"Siz..." dedim durakladım, bakışlarını kolyemden ayırarak yüzüme kaldırdı devamını bekler gibi.
"Yani adınız, size nasıl hitap edebilirim?" Dedim gergin ses tonumla, rezil olmaktan korkuyordum.
"Yüzbaşı, Yüzbaşı Alparslan Yüreğir." Dedi kendini tanıtarak bakışlarım askeri üniformasında yazan ince nakışlı işleme de takıldı yine, Yüreğir, Yüzbaşı Yüreğir...

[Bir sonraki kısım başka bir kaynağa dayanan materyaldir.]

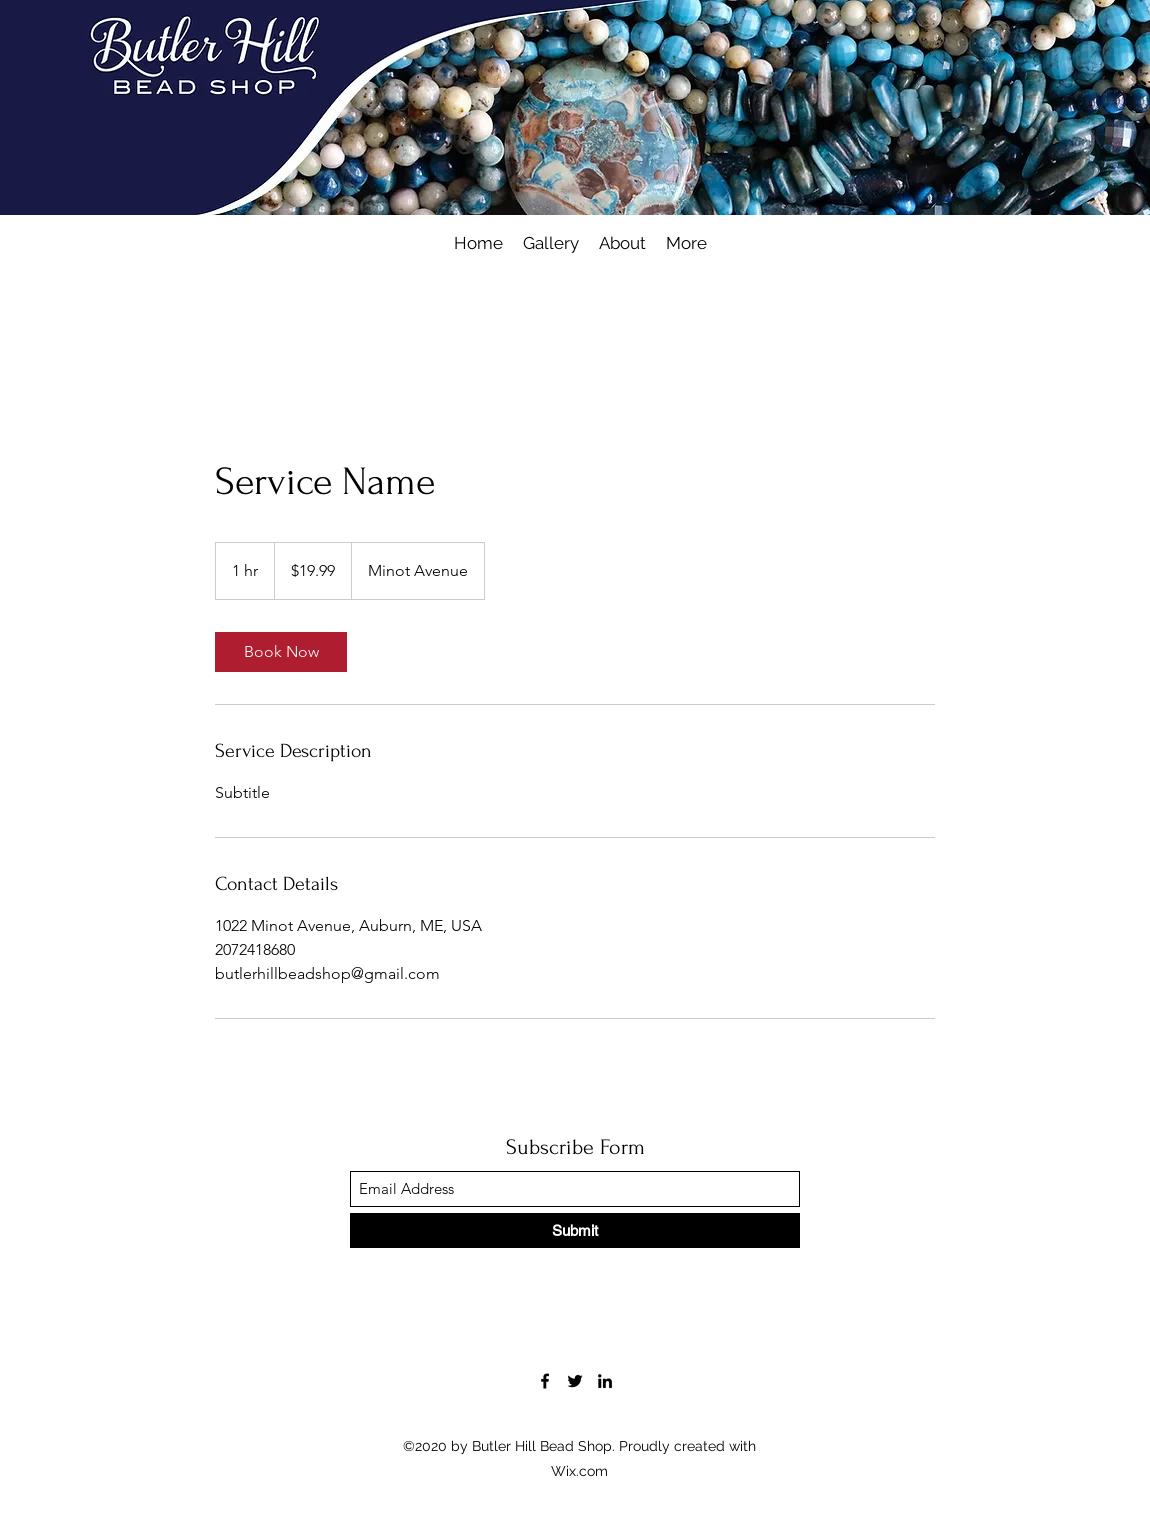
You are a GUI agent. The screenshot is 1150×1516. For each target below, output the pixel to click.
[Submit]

Gözlerimi tekrardan yüzüne çıkardım, nazikçe gülümseyerek kendimi tanıttım, tabi gerginlikten nasıl tanıtabilirsem o kadardı.

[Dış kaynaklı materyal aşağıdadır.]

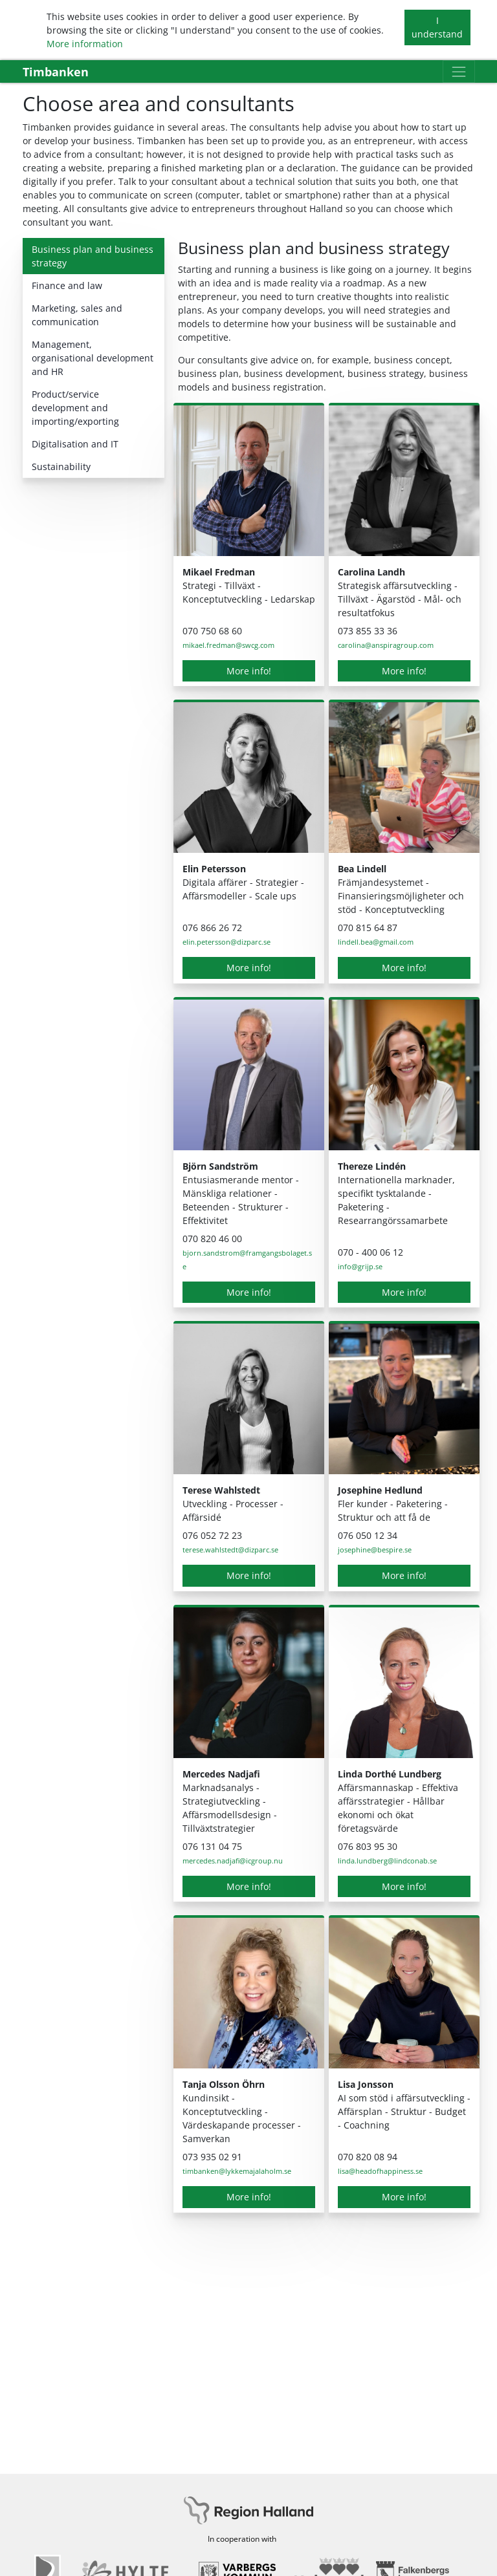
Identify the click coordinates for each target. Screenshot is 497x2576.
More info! (248, 671)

"Memnun oldum, Ben de Doktor Gülefşan Sardıçlı." Bakışlarım gözlerinde ve maskesinde gelip gitmeler yaşıyordu. Bir an için gözlerinde kasılmalar sezdim. Sonra konuştu.
"Memnun oldum, Doktor Hanım." Eldivenli elini ellerimin önüne uzattı. Beklemeden, gözlerinin içine bakarak sıktım elini.
"Bende, Yüzbaşım." Dedim tonlamamı koruyarak. Pek elimi bekletmeden geriye çektim.